I don't fucking care, I'll take my chances.

Doctor Frauduci has no right to shit on a FDA approved drug being prescribed by actual "Doctors" which he is not, he's the regional salesman for "Fred's Vaccine Emporium."

We'll see what the email dumps turn up, shits about to hit the fan for Bill Gates, Dr Frauduci and The Who Voodoo Commie Dictator.


That study does not align with actual clinical cases.
3   MisdemeanorRebel   2020 Apr 21, 11:03am  

Tenpoundbass says
That study does not align with actual clinical cases.


It doesn't. I skimmed and we don't know the severity of the cases; in other words, I suspect those given the HC/HC+AZ had more severe cases (and more underlying conditions) than those who weren't. Also, they do admit in the retrospective - they searched a database - that the majority are Black, and you have the cell shape differential issue and a population more prone to heart ailments than the average person.
4   MisdemeanorRebel   2020 Apr 28, 7:23pm  

TUSCON, Ariz., April 28, 2020 (GLOBE NEWSWIRE) -- In a letter to Gov. Doug Ducey of Arizona, the Association of American Physicians and Surgeons (AAPS) presents a frequently updated table of studies that report results of treating COVID-19 with the anti-malaria drugs chloroquine (CQ) and hydroxychloroquine (HCQ, Plaquenil®).

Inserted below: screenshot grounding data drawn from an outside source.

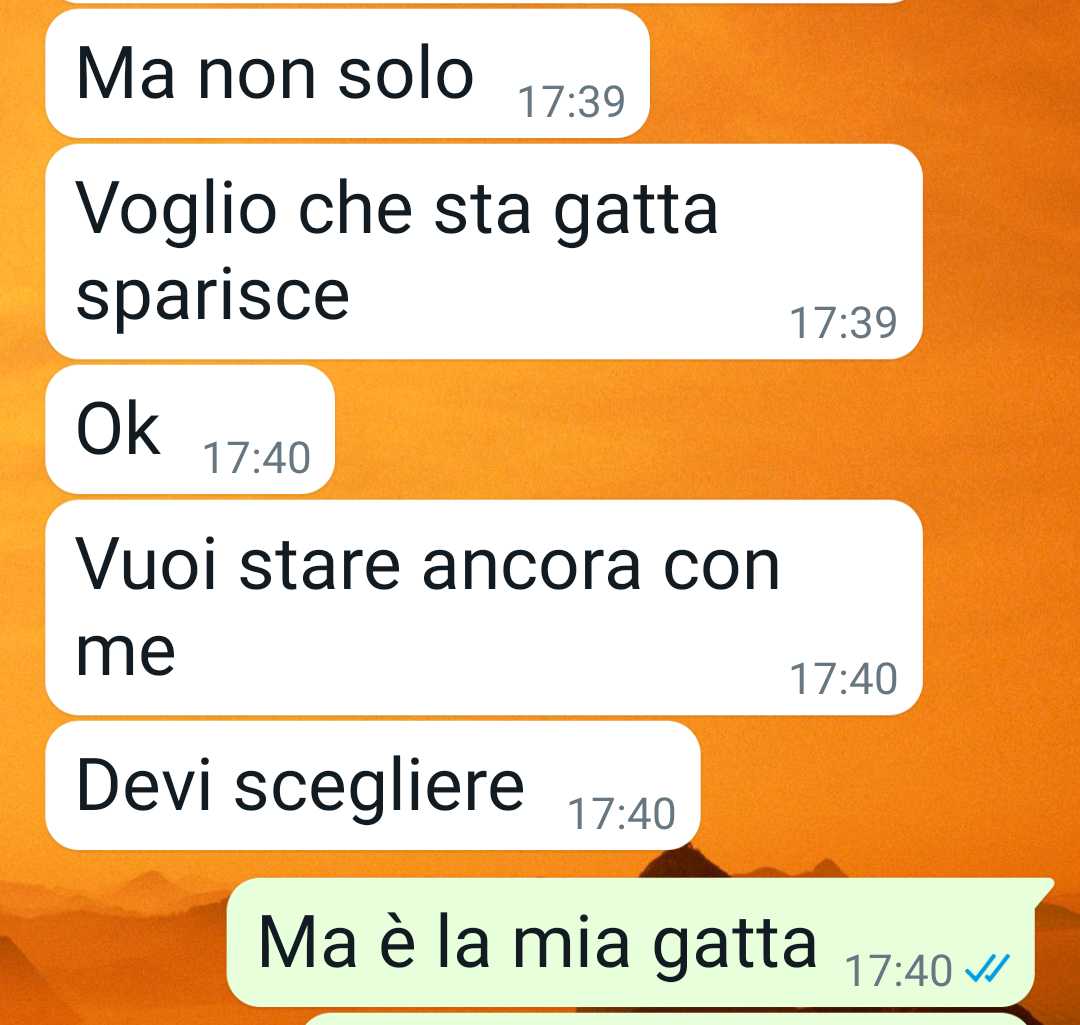Click the 17:40 timestamp in "Vuoi stare" bubble
The width and height of the screenshot is (1080, 1025).
842,679
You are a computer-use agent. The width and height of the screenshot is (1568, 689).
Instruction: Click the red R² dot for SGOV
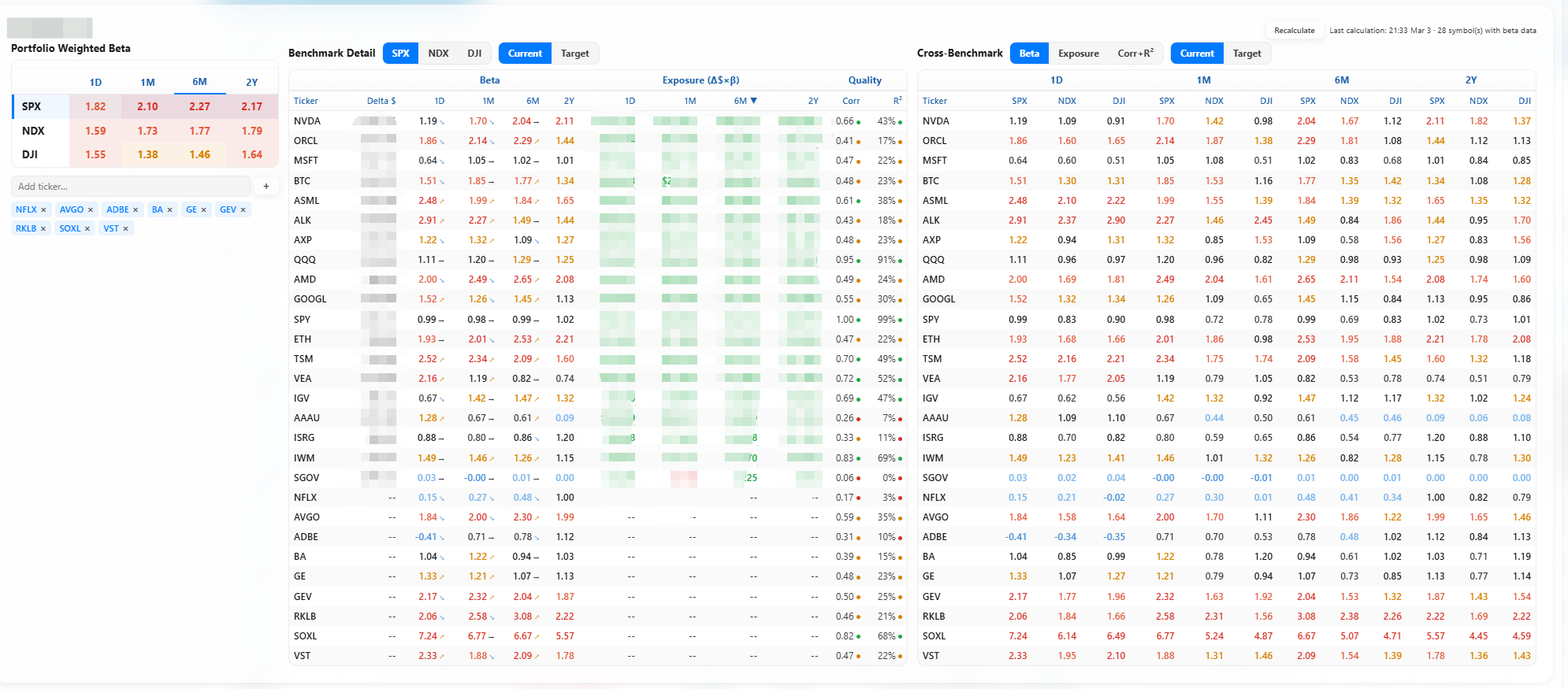pos(900,478)
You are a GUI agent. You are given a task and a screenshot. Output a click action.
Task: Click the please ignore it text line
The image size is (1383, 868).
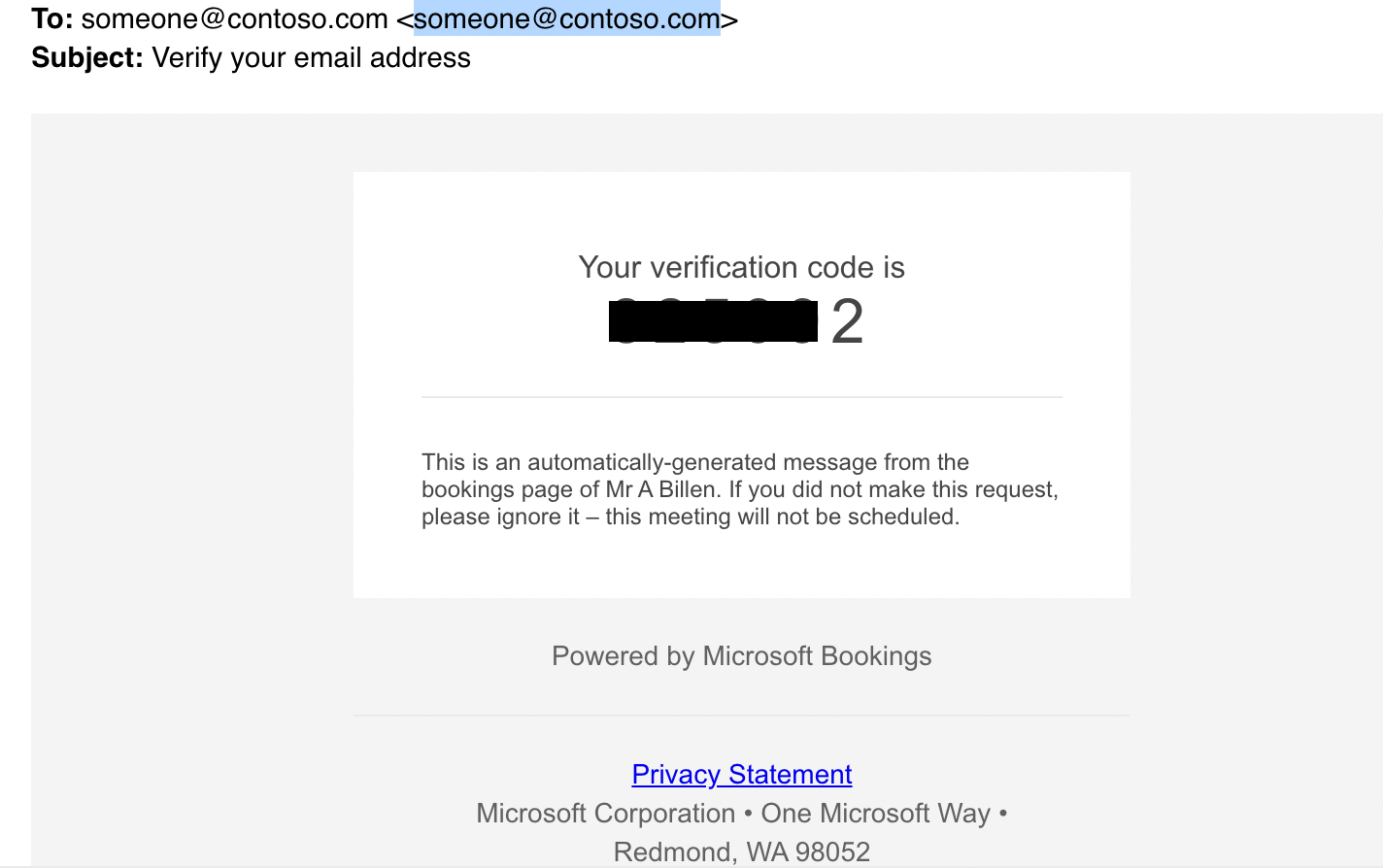pyautogui.click(x=691, y=517)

To date, the total number of reported patients treated with HCQ, with or without zinc and the widely used antibiotic azithromycin, is 2,333, writes AAPS, in observational data from China, France, South Korea, Algeria, and the U.S. Of these, 2,137 or 91.6 percent improved clinically. There were 63 deaths, all but 11 in a single retrospective report from the Veterans Administration where the patients were severely ill.

The antiviral properties of these drugs have been studied since 2003. Particularly when combined with zinc, they hinder viral entry into cells and inhibit replication. They may also prevent overreaction by the immune system, which causes the cytokine storm responsible for much of the damage in severe cases, explains AAPS. HCQ is often very helpful in treating autoimmune diseases such as lupus and rheumatoid arthritis.


Additional benefits shown in some studies, AAPS states, is to decrease the number of days when a patient is contagious, reduce the need for ventilators, and shorten the time to clinical recovery.

Peer-reviewed studies published from January through April 20, 2020, provide clear and convincing evidence that HCQ may be beneficial in COVID-19, especially when used early, states AAPS. Unfortunately, although it is perfectly legal to prescribe drugs for new indications not on the label, the Food and Drug Administration (FDA) has said that CQ and HCQ should be used for COVID-19 only in hospitalized patients in the setting of a clinical study if available. Most states are making it difficult for physicians to prescribe or pharmacists to dispense these medications.

As the letter to Gov. Ducey notes, “Many nations, including Turkey and India, are protecting medical workers and contacts of infected persons prophylactically. According to worldometers.info, deaths per million persons from COVID-19 as of Apr 27 are 167 in the U.S., 33 in Turkey, and 0.6 in India.”